Days of Wrath is a 2008 American drama film starring Jeffrey Dean Morgan, Laurence Fishburne and Wilmer Valderrama. The film is directed by Celia Fox, and written by Mitchell Kapner and Michael Markee.

==Plot==
In the Los Angeles streets, Danny Boy is a gangster without compassion or regret. He sends his gang out to carjack a rapper dubbed Cash Flow. However, in the process, his gang ends up killing Anita Terrazas, the former girlfriend of a local TV-station manager, Bryan Gordon. The victim also happens to be the mother of Mario, who is the leader of Danny Boy's own gang. Gordon's ambitious young reporter, Samantha Rodriguez, used to be involved with the local gangs, but has now cleaned up her act and lectures high school kids about the ills of gangs. Anita, Mario's grandmother, thinks he is wasting his life. She also disdains Gordon for the way he impacted her daughter's life. Soon, all the gangs band together to get Danny Boy, but he is smart, fearless and driven without conscience. The police are also after him. It is a race to see who will get him first.

==Cast==
- Jeffrey Dean Morgan as Bryan Gordon
- Amber Valletta as Jane Summers
- Wilmer Valderrama as Danny Boy
- Laurence Fishburne as Mr.

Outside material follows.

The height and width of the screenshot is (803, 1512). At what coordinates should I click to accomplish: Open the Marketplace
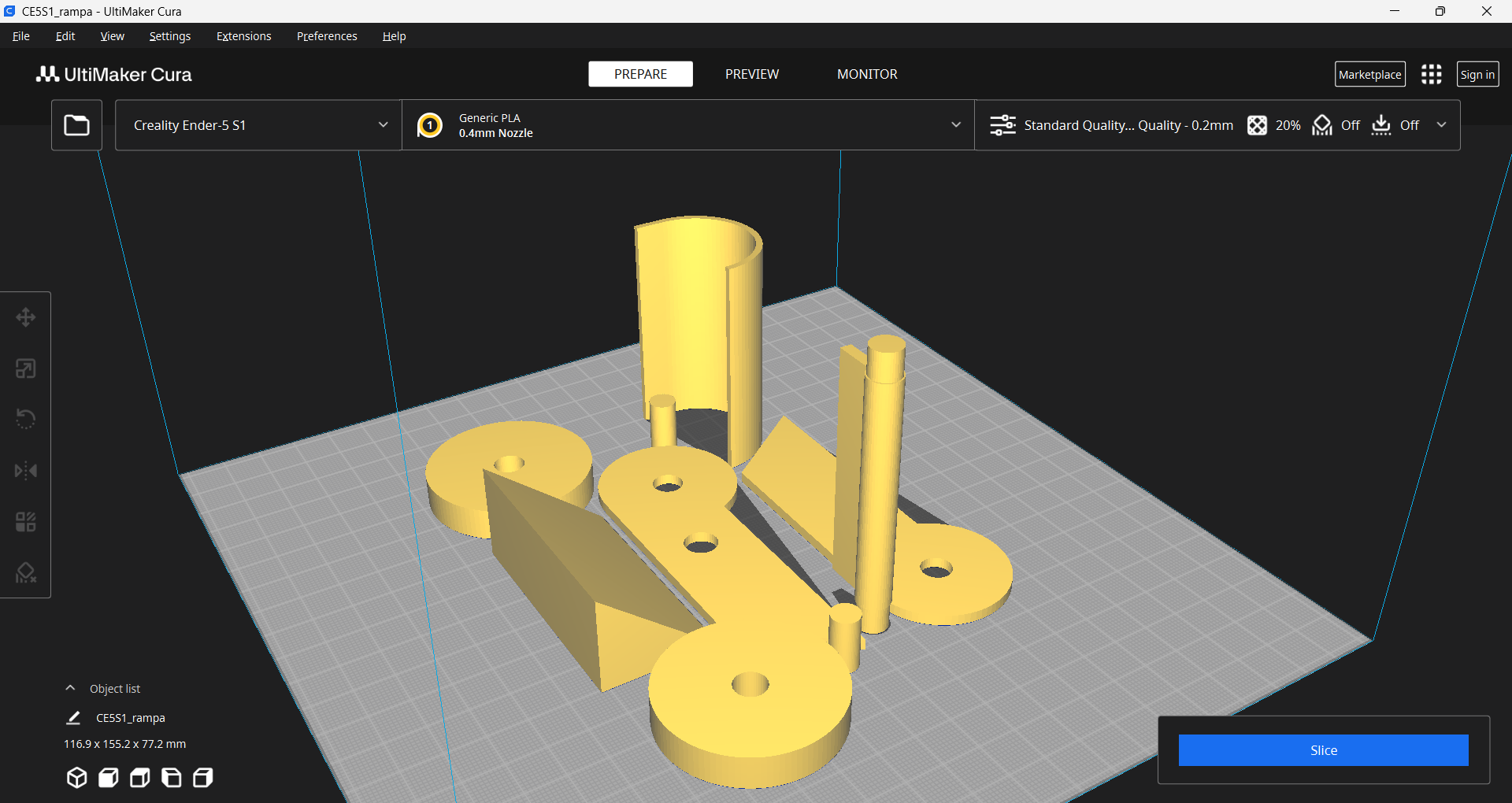coord(1369,74)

Stafford
- Jesse Garcia as Mario Terrazas
- Brandon T. Jackson as "Lil One"
- Ana Claudia Talancón as Samantha Rodriguez
- Taye Diggs as Steve Laredo
- Lupe Ontiveros as Anita Terrazas
- Rick Ross as "G Dogg"
- David Banner as Kryme
- Josue Aguirre as Enrique
- Ricardo Chavira as Detective Romeros
- Raja Fenske as Hugo
- Terry Finn as Emily Conley
- Melyssa Ford as Lysa
- Kurupt as Bobby
- Faizon Love as "Cash Flow"
- Slim Thug as "Big Bear"
- Doug Hutchison as Vadim

==Release==
After many delays, on February 25, 2014, director and producer Celia Fox finally announced that the film would have a release late 2014.